# need info on KDK qctp and unknown tool holers



## calstar (Sep 1, 2014)

*KDK qctp, holders and unknown holders questions*Going through some boxes today of stuff I got with a lathe a few weeks ago. Is the rigidity, repeatability in the same class as the Aloris or Dorian(just curious cause with my skills it won't make a difference)? Two 100 series qctp but one is bigger than the other , anyone know about them? Hard to tell in the pics but the smaller is a 100, the punched hole in the nameplate covers all but the very bottom of the 1st two digits, the 1 and 0. All the holders fit both of them, from my limited research if it was a 0 series that wouldn't be the case. _How about the other two non-KDK holders(the boring bar holder is 1.25"), can anyone tell me the maker from the stamping on them_? From looking on the bay this tooling is probably worth at least 50% of the $500 I paid for the lathe(early 80s Taiwan Jet), so that's certainly nice. The combo parting and turning holder(center in 1st pic) is pretty cool, wonder why you don't see that in other brands. Btw I got the lathe from the family of a long time machinist(now deceased) about 2 miles from Southgate where the KDKs were made, he probably stopped by their shop and picked them up.

pics in semi-random order

























thanks, Brian​


----------



## xalky (Sep 2, 2014)

They look to be very well made. I've never seen that brand before, but they look like they'll take an Alorid type axa/100 series tool holder. They should work fine in your lathe.


----------



## OldMachinist (Sep 2, 2014)

KDK went out of business a couple of years ago. They are good tool posts, I've been using them for over 40 years. There are Asian copies of the tool holders available. None of the other brand tool holders fit.





- - - Updated - - -


----------
:::::
→ **What you will do**:
Answer these questions using the forum thread about KDK tool posts.
1. How much did calstar pay for the lathe?
2. Where were the KDK tool posts made?
3. For how long has OldMachinist been using KDK tool posts?

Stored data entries
:::::
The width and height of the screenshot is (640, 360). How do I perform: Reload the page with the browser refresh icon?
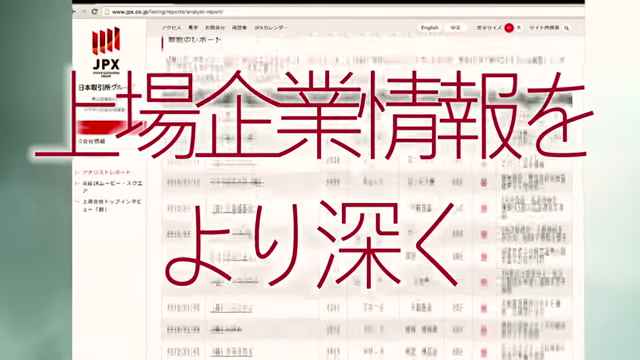coord(94,12)
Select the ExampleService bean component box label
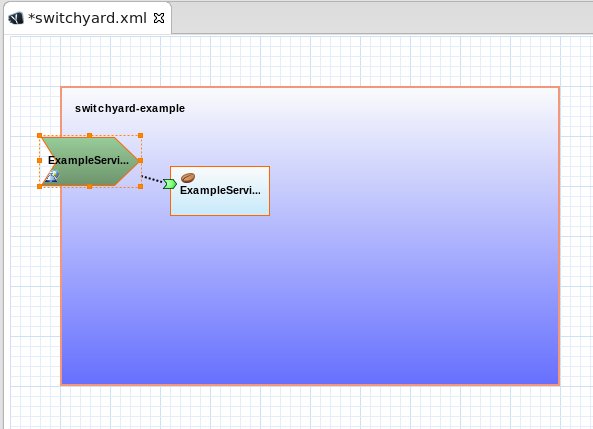The height and width of the screenshot is (429, 593). (x=220, y=190)
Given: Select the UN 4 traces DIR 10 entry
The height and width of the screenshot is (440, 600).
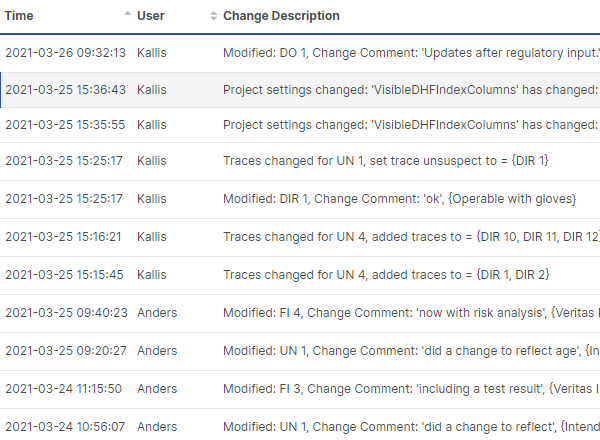Looking at the screenshot, I should [x=410, y=237].
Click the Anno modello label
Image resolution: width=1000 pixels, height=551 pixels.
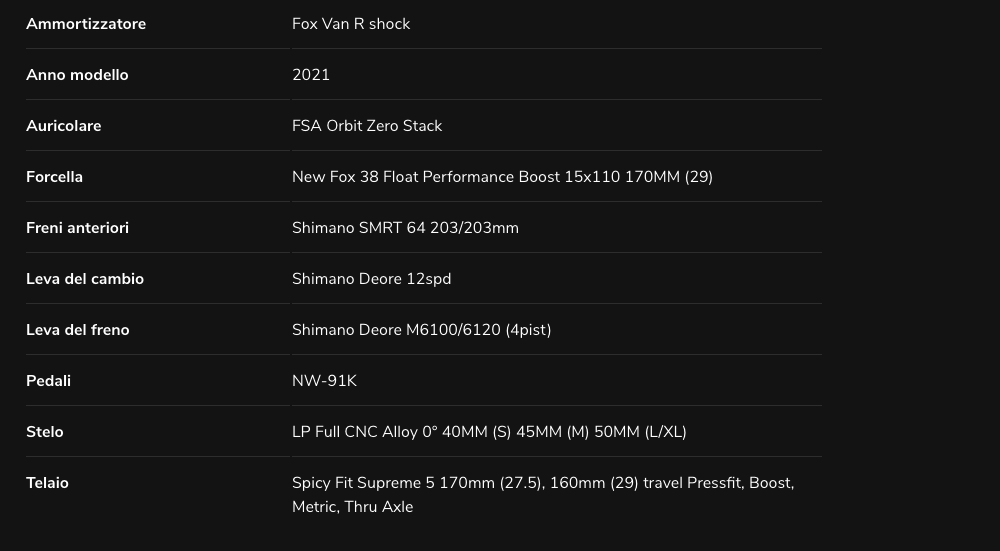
:::::
→ **Written solution**:
1. $500
2. Southgate
3. Over 40 years